◆ REQUIRED WORK: How many lines in the items below contain the string "coordinates"? Case matters, and the reply should be only the number.

◆ INFORMATION PROVIDED:
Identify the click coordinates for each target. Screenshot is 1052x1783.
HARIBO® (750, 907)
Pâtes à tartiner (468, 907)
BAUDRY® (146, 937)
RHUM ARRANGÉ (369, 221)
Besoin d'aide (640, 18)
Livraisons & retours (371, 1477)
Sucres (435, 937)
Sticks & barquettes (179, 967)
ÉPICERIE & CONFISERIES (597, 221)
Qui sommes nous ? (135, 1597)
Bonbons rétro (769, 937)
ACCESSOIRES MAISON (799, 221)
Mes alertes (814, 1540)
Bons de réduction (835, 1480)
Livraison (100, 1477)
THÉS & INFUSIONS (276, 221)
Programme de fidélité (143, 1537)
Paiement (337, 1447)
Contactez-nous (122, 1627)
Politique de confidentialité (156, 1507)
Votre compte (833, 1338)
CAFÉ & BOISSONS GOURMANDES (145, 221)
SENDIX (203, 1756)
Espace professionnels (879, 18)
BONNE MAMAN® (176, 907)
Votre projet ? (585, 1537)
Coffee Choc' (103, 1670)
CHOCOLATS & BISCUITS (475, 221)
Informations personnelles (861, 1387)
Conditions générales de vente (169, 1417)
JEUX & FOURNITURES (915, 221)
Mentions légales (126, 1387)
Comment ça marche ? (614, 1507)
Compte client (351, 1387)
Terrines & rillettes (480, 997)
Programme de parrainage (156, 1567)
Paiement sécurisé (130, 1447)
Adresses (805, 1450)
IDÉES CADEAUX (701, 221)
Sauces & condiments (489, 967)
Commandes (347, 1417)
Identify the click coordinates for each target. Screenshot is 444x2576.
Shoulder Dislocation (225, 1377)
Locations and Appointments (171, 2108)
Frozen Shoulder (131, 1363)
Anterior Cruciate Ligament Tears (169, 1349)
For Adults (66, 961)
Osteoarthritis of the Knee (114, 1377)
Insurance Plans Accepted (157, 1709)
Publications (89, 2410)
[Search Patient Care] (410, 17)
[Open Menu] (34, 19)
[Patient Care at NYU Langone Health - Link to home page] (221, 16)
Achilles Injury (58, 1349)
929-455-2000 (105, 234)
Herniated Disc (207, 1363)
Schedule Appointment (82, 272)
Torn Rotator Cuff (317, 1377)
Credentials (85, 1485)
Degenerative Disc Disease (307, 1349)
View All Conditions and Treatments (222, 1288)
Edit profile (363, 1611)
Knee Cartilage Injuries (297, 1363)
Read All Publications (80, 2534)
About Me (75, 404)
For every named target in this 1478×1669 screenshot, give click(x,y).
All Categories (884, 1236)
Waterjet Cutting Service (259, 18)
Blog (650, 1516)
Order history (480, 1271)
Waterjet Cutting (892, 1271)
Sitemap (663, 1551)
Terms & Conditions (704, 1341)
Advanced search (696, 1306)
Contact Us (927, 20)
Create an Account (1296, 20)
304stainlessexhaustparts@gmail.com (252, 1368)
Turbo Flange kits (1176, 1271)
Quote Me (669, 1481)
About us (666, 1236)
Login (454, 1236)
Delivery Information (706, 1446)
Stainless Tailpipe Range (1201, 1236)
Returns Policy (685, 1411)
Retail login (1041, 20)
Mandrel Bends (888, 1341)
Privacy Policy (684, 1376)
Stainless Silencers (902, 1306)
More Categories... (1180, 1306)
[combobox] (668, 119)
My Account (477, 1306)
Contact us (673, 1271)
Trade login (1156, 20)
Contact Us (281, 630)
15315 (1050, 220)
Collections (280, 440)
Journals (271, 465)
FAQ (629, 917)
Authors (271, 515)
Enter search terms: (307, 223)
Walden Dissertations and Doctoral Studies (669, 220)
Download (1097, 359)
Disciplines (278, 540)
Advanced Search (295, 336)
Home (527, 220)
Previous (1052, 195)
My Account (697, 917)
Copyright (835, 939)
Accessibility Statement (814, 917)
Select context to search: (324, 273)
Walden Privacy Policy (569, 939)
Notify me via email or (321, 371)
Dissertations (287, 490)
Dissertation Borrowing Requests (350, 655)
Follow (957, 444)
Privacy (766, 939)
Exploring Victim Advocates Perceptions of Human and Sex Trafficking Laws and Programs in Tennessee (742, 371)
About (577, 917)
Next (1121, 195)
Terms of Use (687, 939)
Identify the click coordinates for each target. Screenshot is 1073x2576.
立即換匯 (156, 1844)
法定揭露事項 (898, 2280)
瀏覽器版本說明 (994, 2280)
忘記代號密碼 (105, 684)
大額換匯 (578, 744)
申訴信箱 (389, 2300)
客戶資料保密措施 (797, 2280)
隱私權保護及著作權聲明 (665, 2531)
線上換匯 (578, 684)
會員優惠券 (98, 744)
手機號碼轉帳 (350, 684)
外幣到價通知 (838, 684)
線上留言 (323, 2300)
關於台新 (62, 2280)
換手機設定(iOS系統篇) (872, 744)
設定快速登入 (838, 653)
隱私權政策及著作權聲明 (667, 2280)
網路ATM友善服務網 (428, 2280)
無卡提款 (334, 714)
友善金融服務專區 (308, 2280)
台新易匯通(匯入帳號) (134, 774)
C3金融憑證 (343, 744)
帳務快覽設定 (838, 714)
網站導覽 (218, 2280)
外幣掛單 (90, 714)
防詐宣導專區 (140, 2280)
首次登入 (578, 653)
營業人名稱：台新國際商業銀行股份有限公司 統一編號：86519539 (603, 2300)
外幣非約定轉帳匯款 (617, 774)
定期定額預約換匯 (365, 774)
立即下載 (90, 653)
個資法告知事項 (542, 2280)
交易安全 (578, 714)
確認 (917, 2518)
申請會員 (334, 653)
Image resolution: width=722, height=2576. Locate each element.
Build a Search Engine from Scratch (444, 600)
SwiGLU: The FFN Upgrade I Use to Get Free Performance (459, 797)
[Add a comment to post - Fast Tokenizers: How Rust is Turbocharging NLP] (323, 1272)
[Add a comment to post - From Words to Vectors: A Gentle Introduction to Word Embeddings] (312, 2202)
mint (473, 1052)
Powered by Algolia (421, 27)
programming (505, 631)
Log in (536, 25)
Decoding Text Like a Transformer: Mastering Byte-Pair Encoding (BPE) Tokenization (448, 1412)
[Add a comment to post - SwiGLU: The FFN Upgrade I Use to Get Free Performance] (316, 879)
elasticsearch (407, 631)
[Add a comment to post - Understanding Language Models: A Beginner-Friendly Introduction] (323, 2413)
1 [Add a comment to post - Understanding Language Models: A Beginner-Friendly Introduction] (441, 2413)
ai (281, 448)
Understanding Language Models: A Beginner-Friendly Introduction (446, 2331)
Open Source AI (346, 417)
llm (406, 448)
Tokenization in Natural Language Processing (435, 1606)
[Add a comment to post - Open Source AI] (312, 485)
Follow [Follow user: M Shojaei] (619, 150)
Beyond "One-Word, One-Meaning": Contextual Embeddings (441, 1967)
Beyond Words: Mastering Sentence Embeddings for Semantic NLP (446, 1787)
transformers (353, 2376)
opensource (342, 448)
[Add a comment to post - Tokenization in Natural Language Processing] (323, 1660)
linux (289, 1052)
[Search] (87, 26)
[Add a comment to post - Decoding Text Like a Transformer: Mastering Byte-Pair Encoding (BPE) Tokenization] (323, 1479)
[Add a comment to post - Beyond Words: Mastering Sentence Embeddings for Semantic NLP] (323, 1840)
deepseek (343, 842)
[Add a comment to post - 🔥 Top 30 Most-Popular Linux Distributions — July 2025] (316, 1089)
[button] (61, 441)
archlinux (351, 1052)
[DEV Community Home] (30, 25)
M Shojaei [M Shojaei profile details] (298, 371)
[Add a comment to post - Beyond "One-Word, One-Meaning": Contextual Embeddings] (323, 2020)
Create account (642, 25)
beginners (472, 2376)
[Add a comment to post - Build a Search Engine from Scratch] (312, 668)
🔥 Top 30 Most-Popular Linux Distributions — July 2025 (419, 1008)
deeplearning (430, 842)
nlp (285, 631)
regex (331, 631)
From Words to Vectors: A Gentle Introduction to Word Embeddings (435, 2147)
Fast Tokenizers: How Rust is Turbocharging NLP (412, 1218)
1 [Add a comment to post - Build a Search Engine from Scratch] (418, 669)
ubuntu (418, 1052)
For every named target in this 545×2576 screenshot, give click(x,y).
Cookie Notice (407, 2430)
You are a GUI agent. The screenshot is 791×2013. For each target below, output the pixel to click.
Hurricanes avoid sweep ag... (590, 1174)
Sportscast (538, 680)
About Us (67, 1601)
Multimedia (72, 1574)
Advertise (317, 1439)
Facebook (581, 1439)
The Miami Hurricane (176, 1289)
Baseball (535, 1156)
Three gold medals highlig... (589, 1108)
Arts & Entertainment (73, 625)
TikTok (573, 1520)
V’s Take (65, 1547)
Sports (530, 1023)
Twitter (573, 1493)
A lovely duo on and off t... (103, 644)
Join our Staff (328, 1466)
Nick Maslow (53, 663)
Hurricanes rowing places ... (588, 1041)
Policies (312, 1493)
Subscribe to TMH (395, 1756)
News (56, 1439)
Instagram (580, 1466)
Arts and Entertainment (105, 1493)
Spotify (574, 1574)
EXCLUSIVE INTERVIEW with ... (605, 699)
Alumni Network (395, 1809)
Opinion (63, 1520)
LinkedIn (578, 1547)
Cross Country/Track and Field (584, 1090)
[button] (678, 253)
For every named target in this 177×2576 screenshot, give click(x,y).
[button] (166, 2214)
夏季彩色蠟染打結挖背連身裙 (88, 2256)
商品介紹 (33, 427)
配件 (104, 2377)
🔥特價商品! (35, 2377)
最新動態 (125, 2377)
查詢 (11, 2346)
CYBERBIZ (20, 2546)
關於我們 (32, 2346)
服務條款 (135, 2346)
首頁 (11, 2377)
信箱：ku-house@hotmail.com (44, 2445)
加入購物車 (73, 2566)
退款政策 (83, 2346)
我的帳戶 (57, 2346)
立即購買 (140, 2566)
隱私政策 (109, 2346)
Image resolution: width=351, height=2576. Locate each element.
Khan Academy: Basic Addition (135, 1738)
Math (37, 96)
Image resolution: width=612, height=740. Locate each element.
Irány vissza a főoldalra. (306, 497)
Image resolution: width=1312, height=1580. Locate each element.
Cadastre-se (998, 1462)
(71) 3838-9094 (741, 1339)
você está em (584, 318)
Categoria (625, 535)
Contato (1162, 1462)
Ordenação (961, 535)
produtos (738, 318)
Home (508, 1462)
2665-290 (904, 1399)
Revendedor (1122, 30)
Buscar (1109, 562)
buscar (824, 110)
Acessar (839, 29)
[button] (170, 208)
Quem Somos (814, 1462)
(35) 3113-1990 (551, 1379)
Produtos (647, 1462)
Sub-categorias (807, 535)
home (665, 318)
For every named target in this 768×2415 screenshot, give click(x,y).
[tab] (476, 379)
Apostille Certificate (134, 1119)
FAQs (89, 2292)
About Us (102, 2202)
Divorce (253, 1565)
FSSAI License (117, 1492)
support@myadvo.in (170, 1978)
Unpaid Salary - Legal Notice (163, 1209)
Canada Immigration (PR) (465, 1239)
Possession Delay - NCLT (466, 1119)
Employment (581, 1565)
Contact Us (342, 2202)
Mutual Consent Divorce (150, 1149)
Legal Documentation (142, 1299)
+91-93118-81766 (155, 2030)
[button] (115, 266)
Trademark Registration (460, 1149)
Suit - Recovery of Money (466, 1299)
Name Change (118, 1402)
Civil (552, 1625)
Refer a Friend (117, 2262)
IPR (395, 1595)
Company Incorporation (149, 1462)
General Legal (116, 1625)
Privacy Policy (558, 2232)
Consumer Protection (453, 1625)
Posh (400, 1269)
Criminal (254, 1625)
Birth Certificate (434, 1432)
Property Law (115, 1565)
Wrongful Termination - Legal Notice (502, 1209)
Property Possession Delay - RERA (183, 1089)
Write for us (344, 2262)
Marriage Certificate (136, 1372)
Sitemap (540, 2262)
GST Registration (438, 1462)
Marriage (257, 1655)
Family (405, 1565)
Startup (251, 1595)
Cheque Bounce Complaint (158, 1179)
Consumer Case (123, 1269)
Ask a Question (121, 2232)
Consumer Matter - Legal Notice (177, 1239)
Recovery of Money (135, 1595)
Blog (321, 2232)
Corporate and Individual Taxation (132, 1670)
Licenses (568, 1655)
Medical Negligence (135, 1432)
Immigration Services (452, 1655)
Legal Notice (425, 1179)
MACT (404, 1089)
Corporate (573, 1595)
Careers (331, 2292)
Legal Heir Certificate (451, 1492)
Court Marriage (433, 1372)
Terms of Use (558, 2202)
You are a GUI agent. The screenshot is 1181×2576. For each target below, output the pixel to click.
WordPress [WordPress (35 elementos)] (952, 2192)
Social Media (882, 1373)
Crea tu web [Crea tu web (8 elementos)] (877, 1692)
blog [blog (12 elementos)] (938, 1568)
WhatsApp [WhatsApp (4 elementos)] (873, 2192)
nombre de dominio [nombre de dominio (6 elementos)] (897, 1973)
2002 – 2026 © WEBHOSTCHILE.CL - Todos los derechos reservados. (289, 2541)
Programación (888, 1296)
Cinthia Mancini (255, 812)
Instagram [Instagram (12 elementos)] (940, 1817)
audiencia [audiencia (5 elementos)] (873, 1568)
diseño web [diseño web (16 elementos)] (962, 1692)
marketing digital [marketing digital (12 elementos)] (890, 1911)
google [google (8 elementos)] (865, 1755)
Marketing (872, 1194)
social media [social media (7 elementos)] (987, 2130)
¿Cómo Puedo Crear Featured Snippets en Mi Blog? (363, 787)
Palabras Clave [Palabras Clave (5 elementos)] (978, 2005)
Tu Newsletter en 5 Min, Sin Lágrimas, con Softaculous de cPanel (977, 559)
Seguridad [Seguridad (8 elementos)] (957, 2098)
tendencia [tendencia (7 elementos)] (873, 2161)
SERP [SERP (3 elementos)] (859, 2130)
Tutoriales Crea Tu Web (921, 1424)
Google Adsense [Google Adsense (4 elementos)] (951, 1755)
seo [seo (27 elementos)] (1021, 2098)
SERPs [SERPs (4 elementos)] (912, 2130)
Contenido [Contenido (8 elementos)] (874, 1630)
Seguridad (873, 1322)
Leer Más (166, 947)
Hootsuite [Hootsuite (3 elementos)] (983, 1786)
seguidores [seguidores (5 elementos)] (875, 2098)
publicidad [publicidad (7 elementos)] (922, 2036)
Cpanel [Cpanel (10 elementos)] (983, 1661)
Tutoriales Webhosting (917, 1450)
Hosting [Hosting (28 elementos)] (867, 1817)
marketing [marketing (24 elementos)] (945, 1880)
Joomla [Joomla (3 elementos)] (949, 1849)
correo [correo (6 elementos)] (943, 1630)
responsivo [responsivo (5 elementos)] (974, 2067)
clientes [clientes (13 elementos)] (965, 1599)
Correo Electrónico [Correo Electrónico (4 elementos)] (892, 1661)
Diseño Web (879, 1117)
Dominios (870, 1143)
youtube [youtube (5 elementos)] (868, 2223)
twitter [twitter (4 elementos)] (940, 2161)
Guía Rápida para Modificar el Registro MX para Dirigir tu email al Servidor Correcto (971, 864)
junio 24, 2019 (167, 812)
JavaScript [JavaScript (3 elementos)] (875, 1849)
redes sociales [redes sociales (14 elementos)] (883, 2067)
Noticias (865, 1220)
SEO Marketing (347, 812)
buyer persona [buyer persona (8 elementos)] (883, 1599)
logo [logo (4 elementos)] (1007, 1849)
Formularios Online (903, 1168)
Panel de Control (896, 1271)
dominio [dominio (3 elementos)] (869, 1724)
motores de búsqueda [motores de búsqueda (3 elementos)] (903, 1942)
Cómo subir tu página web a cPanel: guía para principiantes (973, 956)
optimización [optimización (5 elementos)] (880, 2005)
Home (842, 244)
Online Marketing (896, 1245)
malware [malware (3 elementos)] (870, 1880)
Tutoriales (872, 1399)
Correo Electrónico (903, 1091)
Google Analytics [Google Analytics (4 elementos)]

◆ FINISHED TASK: 3